-- START Selection --

First, here's a strategy that matches the "one could think" bound. Call the picker Alice and the guesser Bob. The players choose a sequence $T_1, T_2, ... T_{26}$ of independent uniformly random orderings of the 52 playing cards. (Each $T_i$ is some ordering of the cards from lowest to highest, and all the $T_i$ are picked at random from all 52! possibilities.) Every round $i$, Alice plays the card which $T_i$ says is largest, and Bob guesses the card $T_i$ says is larger.

Alice loses a round iff the hidden card is larger, $T_i$-wise, than all of hers. Therefore, the chance of winning round 1 is $5/6$. What about round 2? You might worry that the rounds are dependent -- for example, that after round 1, Alice might be more likely to have the eight of clubs, and that screws up the chances. But, by picking a uniformly random $T_2$, Alice and Bob are in effect randomly relabeling all of the cards before round 2 starts. This destroys any dependency of the cards upon the previously played rounds. Therefore, round 2 has the same winning chance as round 1: $5/6$.

The logic continues for rounds 3 and above. The sum for all rounds is $\frac 56+\frac 56+\cdots+\frac 56+\frac 45+\frac 34+\frac 23+\frac 12$, which is exactly the "one would think" bound.

However!! Some choices of the $T_i$'s are exceptionally bad. For example, if all of them are equal (e.g. Alice plays the highest value card every round), then Alice will often run out of high cards and become sad. I believe you can argue that in this case the win rate will be 1/2.

-- END Selection --

### Task set
a: Reproduce the passage on the card-guessing strategy from "First, here's a" up to and including "says is larger.".
b: Resume the passage on the card-guessing strategy after its last sentence, keeping its style and line of argument.
The items have nothing to do with this work.

-- START Recorded data --

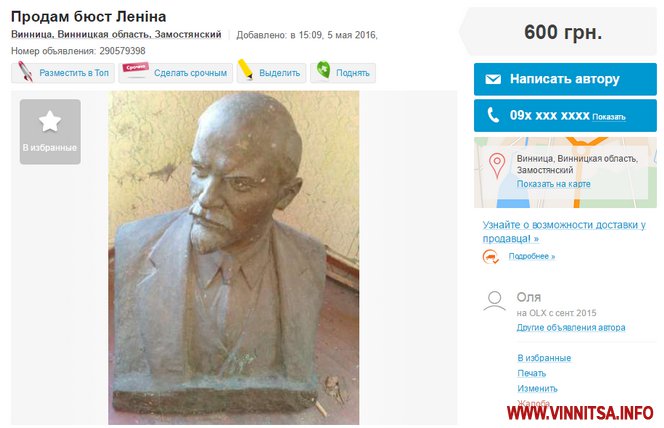664x428 pixels.
Task: Click the orange delivery truck icon
Action: tap(491, 257)
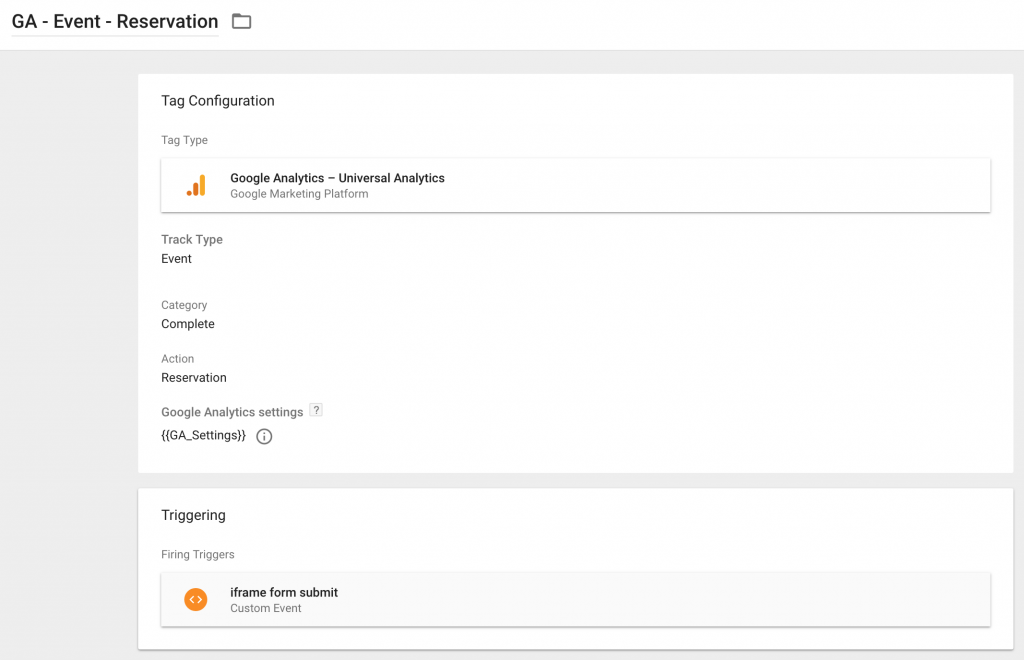
Task: Click the Custom Event trigger type label
Action: tap(265, 608)
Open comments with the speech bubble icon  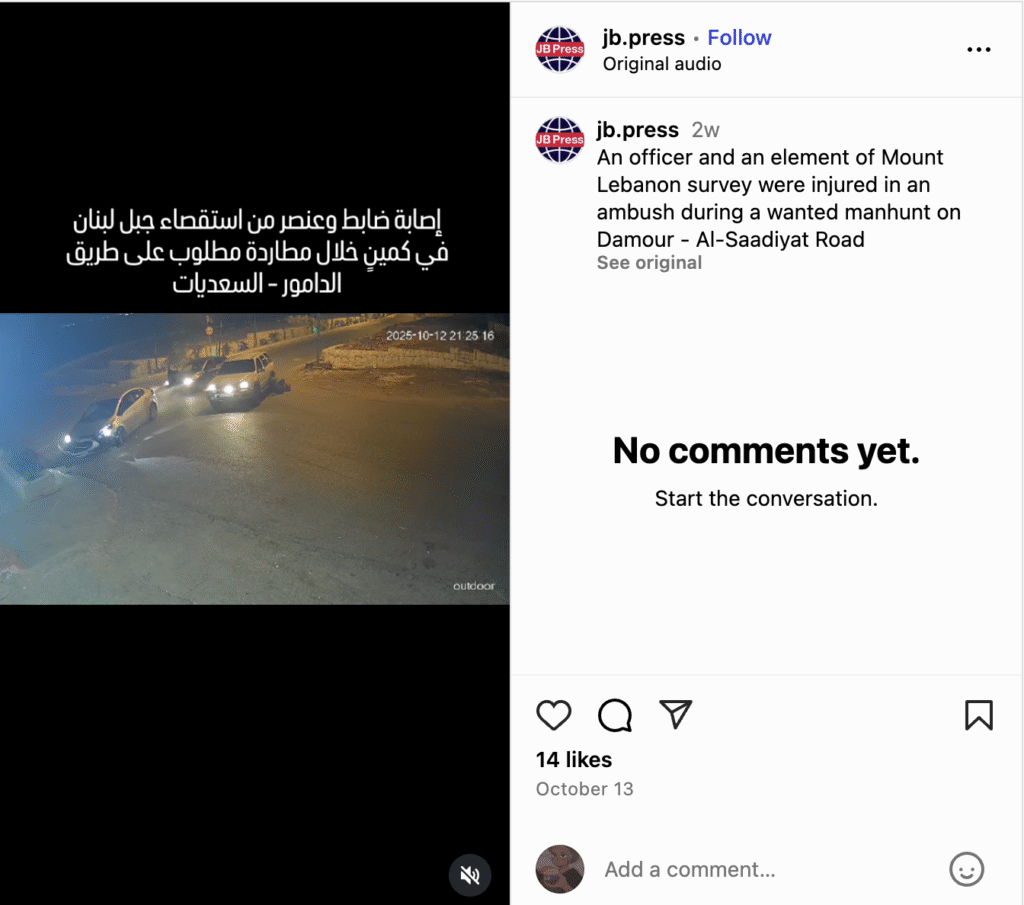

-- END Recorded data --

### Per-task answers
a:
First, here's a strategy that matches the "one could think" bound. Call the picker Alice and the guesser Bob. The players choose a sequence $T_1, T_2, ... T_{26}$ of independent uniformly random orderings of the 52 playing cards. (Each $T_i$ is some ordering of the cards from lowest to highest, and all the $T_i$ are picked at random from all 52! possibilities.) Every round $i$, Alice plays the card which $T_i$ says is largest, and Bob guesses the card $T_i$ says is larger.

b:
This is a sequence of orders which does worse than average. Since there is a sequence that does worse than average, there must also be one which does better than average. (Cuz otherwise it wouldn't be, ya know, the average.) Therefore, by using this better sequence, Alice and Bob beat the "one would think" bound.

Edit: Thanks klm123 for asking good questions, I've hopefully made the explanation much better.

Edit 2: Here's a specific $T_i$ sequence which, in simulation, beats all the other answers so far. Call the cards 1 through 52. Every $T_i$ is some cyclic ordering, for example, 3 > 2 > 1 > 52 > 51 > ... > 4. In round 1 the ordering is 52 > 50 > ... > 1. In round 2 it's 19 > 18 > ... > 20 : the same cycle, rotated backwards by 33. The cycle continues shifting backwards 33 cards every round (golden ratio hype). After 100,000 simulated rounds, this strategy averaged 21.7.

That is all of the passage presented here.